#### Activity:
Return every line of the entries below as a JSON list of strings, one string for each line, leaving out blank lines.

[Data supplied]

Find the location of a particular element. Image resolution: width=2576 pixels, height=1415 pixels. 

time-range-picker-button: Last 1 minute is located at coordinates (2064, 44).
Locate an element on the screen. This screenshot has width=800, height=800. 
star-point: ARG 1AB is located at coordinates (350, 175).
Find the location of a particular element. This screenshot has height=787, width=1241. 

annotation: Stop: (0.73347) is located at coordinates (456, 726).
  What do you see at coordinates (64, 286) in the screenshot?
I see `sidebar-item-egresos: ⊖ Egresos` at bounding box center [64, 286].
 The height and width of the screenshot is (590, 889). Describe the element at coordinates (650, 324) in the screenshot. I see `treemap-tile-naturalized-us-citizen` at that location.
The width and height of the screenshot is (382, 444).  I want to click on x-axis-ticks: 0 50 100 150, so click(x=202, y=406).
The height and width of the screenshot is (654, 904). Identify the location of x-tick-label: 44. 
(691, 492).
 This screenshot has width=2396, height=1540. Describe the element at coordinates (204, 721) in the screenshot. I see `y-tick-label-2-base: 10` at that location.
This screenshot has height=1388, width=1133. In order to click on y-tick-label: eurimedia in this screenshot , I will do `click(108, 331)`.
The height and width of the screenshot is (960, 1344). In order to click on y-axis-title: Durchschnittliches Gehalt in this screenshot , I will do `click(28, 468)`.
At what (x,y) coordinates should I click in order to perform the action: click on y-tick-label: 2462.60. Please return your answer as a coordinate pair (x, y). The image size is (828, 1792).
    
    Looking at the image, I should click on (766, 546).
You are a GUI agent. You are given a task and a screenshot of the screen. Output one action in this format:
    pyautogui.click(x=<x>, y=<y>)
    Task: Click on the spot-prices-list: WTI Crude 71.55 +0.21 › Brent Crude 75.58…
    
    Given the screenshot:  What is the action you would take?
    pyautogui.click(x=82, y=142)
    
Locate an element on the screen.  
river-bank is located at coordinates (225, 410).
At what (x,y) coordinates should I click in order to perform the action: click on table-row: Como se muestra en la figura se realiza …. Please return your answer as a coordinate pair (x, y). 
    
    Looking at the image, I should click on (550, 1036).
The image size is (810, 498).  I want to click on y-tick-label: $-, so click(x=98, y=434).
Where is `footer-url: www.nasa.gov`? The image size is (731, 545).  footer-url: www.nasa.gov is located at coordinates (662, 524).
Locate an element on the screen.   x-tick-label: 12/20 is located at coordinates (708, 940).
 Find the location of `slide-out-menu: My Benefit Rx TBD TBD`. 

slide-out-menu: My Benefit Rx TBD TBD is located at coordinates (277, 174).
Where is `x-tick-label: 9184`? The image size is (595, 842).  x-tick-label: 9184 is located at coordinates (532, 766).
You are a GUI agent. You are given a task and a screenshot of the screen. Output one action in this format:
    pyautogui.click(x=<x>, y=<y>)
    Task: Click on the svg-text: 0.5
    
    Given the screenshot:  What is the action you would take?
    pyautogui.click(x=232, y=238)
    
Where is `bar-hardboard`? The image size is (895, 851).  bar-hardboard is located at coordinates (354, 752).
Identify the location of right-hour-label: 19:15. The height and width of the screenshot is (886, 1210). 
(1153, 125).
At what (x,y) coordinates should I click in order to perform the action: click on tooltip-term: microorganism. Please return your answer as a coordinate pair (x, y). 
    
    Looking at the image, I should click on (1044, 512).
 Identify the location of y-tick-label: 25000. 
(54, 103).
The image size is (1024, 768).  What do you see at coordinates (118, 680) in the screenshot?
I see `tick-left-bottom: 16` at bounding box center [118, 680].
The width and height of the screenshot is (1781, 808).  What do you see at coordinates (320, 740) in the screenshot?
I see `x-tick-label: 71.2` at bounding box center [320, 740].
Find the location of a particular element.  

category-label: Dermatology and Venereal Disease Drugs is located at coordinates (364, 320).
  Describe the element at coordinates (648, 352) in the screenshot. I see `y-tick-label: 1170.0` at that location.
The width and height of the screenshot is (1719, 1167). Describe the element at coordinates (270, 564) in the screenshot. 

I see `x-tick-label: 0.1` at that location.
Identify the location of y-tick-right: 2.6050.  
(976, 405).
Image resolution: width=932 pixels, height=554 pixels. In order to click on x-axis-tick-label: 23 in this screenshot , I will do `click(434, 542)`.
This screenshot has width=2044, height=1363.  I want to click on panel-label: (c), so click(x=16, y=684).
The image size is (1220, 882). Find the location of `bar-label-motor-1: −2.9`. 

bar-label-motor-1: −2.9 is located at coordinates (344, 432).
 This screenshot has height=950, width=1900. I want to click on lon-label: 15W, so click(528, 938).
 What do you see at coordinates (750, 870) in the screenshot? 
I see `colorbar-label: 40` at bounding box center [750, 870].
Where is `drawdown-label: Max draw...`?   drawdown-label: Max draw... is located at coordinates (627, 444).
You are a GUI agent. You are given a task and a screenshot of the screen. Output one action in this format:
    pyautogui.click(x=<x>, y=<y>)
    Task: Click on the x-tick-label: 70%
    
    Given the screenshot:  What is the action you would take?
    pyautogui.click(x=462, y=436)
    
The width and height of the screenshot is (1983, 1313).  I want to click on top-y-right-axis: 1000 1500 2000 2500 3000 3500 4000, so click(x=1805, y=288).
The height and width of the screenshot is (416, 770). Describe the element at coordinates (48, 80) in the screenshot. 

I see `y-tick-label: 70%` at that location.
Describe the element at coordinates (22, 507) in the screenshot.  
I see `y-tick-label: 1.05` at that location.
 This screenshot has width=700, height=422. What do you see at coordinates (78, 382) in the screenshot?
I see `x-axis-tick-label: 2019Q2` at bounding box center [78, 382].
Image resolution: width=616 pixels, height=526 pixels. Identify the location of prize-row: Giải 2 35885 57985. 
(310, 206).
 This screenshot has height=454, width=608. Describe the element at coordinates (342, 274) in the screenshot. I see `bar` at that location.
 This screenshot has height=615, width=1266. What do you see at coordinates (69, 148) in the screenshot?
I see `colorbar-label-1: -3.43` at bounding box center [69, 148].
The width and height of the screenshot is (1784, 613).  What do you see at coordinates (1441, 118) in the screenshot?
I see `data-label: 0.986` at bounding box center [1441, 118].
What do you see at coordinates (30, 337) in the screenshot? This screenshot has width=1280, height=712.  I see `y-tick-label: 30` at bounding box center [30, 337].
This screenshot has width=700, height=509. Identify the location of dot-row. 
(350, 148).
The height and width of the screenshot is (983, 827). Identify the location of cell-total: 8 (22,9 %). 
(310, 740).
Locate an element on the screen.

[/Data supplied]

#### Answer area:
[
  "Find the location of a particular element. Image resolution: width=2576 pixels, height=1415 pixels. ",
  "time-range-picker-button: Last 1 minute is located at coordinates (2064, 44).",
  "Locate an element on the screen. This screenshot has width=800, height=800. ",
  "star-point: ARG 1AB is located at coordinates (350, 175).",
  "Find the location of a particular element. This screenshot has height=787, width=1241. ",
  "annotation: Stop: (0.73347) is located at coordinates (456, 726).",
  "  What do you see at coordinates (64, 286) in the screenshot?",
  "I see `sidebar-item-egresos: ⊖ Egresos` at bounding box center [64, 286].",
  " The height and width of the screenshot is (590, 889). Describe the element at coordinates (650, 324) in the screenshot. I see `treemap-tile-naturalized-us-citizen` at that location.",
  "The width and height of the screenshot is (382, 444).  I want to click on x-axis-ticks: 0 50 100 150, so click(x=202, y=406).",
  "The height and width of the screenshot is (654, 904). Identify the location of x-tick-label: 44. ",
  "(691, 492).",
  " This screenshot has width=2396, height=1540. Describe the element at coordinates (204, 721) in the screenshot. I see `y-tick-label-2-base: 10` at that location.",
  "This screenshot has height=1388, width=1133. In order to click on y-tick-label: eurimedia in this screenshot , I will do `click(108, 331)`.",
  "The height and width of the screenshot is (960, 1344). In order to click on y-axis-title: Durchschnittliches Gehalt in this screenshot , I will do `click(28, 468)`.",
  "At what (x,y) coordinates should I click in order to perform the action: click on y-tick-label: 2462.60. Please return your answer as a coordinate pair (x, y). The image size is (828, 1792).",
  "    Looking at the image, I should click on (766, 546).",
  "You are a GUI agent. You are given a task and a screenshot of the screen. Output one action in this format:",
  "    pyautogui.click(x=<x>, y=<y>)",
  "    Task: Click on the spot-prices-list: WTI Crude 71.55 +0.21 › Brent Crude 75.58…",
  "    Given the screenshot:  What is the action you would take?",
  "    pyautogui.click(x=82, y=142)",
  "Locate an element on the screen.  ",
  "river-bank is located at coordinates (225, 410).",
  "At what (x,y) coordinates should I click in order to perform the action: click on table-row: Como se muestra en la figura se realiza …. Please return your answer as a coordinate pair (x, y). ",
  "    Looking at the image, I should click on (550, 1036).",
  "The image size is (810, 498).  I want to click on y-tick-label: $-, so click(x=98, y=434).",
  "Where is `footer-url: www.nasa.gov`? The image size is (731, 545).  footer-url: www.nasa.gov is located at coordinates (662, 524).",
  "Locate an element on the screen.   x-tick-label: 12/20 is located at coordinates (708, 940).",
  " Find the location of `slide-out-menu: My Benefit Rx TBD TBD`. ",
  "slide-out-menu: My Benefit Rx TBD TBD is located at coordinates (277, 174).",
  "Where is `x-tick-label: 9184`? The image size is (595, 842).  x-tick-label: 9184 is located at coordinates (532, 766).",
  "You are a GUI agent. You are given a task and a screenshot of the screen. Output one action in this format:",
  "    pyautogui.click(x=<x>, y=<y>)",
  "    Task: Click on the svg-text: 0.5",
  "    Given the screenshot:  What is the action you would take?",
  "    pyautogui.click(x=232, y=238)",
  "Where is `bar-hardboard`? The image size is (895, 851).  bar-hardboard is located at coordinates (354, 752).",
  "Identify the location of right-hour-label: 19:15. The height and width of the screenshot is (886, 1210). ",
  "(1153, 125).",
  "At what (x,y) coordinates should I click in order to perform the action: click on tooltip-term: microorganism. Please return your answer as a coordinate pair (x, y). ",
  "    Looking at the image, I should click on (1044, 512).",
  " Identify the location of y-tick-label: 25000. ",
  "(54, 103).",
  "The image size is (1024, 768).  What do you see at coordinates (118, 680) in the screenshot?",
  "I see `tick-left-bottom: 16` at bounding box center [118, 680].",
  "The width and height of the screenshot is (1781, 808).  What do you see at coordinates (320, 740) in the screenshot?",
  "I see `x-tick-label: 71.2` at bounding box center [320, 740].",
  "Find the location of a particular element.  ",
  "category-label: Dermatology and Venereal Disease Drugs is located at coordinates (364, 320).",
  "  Describe the element at coordinates (648, 352) in the screenshot. I see `y-tick-label: 1170.0` at that location.",
  "The width and height of the screenshot is (1719, 1167). Describe the element at coordinates (270, 564) in the screenshot. ",
  "I see `x-tick-label: 0.1` at that location.",
  "Identify the location of y-tick-right: 2.6050.  ",
  "(976, 405).",
  "Image resolution: width=932 pixels, height=554 pixels. In order to click on x-axis-tick-label: 23 in this screenshot , I will do `click(434, 542)`.",
  "This screenshot has width=2044, height=1363.  I want to click on panel-label: (c), so click(x=16, y=684).",
  "The image size is (1220, 882). Find the location of `bar-label-motor-1: −2.9`. ",
  "bar-label-motor-1: −2.9 is located at coordinates (344, 432).",
  " This screenshot has height=950, width=1900. I want to click on lon-label: 15W, so click(528, 938).",
  " What do you see at coordinates (750, 870) in the screenshot? ",
  "I see `colorbar-label: 40` at bounding box center [750, 870].",
  "Where is `drawdown-label: Max draw...`?   drawdown-label: Max draw... is located at coordinates (627, 444).",
  "You are a GUI agent. You are given a task and a screenshot of the screen. Output one action in this format:",
  "    pyautogui.click(x=<x>, y=<y>)",
  "    Task: Click on the x-tick-label: 70%",
  "    Given the screenshot:  What is the action you would take?",
  "    pyautogui.click(x=462, y=436)",
  "The width and height of the screenshot is (1983, 1313).  I want to click on top-y-right-axis: 1000 1500 2000 2500 3000 3500 4000, so click(x=1805, y=288).",
  "The height and width of the screenshot is (416, 770). Describe the element at coordinates (48, 80) in the screenshot. ",
  "I see `y-tick-label: 70%` at that location.",
  "Describe the element at coordinates (22, 507) in the screenshot.  ",
  "I see `y-tick-label: 1.05` at that location.",
  " This screenshot has width=700, height=422. What do you see at coordinates (78, 382) in the screenshot?",
  "I see `x-axis-tick-label: 2019Q2` at bounding box center [78, 382].",
  "Image resolution: width=616 pixels, height=526 pixels. Identify the location of prize-row: Giải 2 35885 57985. ",
  "(310, 206).",
  " This screenshot has height=454, width=608. Describe the element at coordinates (342, 274) in the screenshot. I see `bar` at that location.",
  " This screenshot has height=615, width=1266. What do you see at coordinates (69, 148) in the screenshot?",
  "I see `colorbar-label-1: -3.43` at bounding box center [69, 148].",
  "The width and height of the screenshot is (1784, 613).  What do you see at coordinates (1441, 118) in the screenshot?",
  "I see `data-label: 0.986` at bounding box center [1441, 118].",
  "What do you see at coordinates (30, 337) in the screenshot? This screenshot has width=1280, height=712.  I see `y-tick-label: 30` at bounding box center [30, 337].",
  "This screenshot has width=700, height=509. Identify the location of dot-row. ",
  "(350, 148).",
  "The height and width of the screenshot is (983, 827). Identify the location of cell-total: 8 (22,9 %). ",
  "(310, 740).",
  "Locate an element on the screen."
]